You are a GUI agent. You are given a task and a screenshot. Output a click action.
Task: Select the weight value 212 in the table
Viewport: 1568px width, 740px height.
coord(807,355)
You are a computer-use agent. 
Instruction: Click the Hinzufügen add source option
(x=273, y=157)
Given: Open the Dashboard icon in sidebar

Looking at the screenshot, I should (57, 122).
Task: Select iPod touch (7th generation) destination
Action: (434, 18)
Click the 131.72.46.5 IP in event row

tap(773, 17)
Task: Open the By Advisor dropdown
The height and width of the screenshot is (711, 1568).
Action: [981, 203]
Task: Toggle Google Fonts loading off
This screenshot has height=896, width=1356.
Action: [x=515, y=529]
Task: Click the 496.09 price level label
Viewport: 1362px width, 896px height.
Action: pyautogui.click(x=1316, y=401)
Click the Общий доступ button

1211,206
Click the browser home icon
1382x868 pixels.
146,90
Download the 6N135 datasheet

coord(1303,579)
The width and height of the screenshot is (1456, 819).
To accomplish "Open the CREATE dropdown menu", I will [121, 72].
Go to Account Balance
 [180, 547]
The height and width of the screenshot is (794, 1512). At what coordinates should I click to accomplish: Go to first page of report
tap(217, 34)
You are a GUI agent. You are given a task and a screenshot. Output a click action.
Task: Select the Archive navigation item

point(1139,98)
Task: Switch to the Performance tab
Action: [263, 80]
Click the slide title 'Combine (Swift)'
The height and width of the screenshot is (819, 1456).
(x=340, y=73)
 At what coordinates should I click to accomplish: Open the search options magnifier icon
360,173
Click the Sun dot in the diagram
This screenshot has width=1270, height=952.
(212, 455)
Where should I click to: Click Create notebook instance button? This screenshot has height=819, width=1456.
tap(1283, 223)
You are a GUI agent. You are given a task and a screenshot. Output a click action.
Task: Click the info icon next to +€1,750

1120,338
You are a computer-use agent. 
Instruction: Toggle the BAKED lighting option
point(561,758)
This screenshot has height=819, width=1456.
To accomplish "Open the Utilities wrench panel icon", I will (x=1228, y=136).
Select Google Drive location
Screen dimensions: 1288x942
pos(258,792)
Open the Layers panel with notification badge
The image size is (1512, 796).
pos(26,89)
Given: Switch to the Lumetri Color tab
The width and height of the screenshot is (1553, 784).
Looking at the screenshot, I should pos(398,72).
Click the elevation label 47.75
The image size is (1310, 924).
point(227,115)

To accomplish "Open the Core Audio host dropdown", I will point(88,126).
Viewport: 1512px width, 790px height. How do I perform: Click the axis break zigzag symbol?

**Exercise aim**
Each line of the listing that includes the word "Google" counts once; give the total as a single number.

**Your response**
2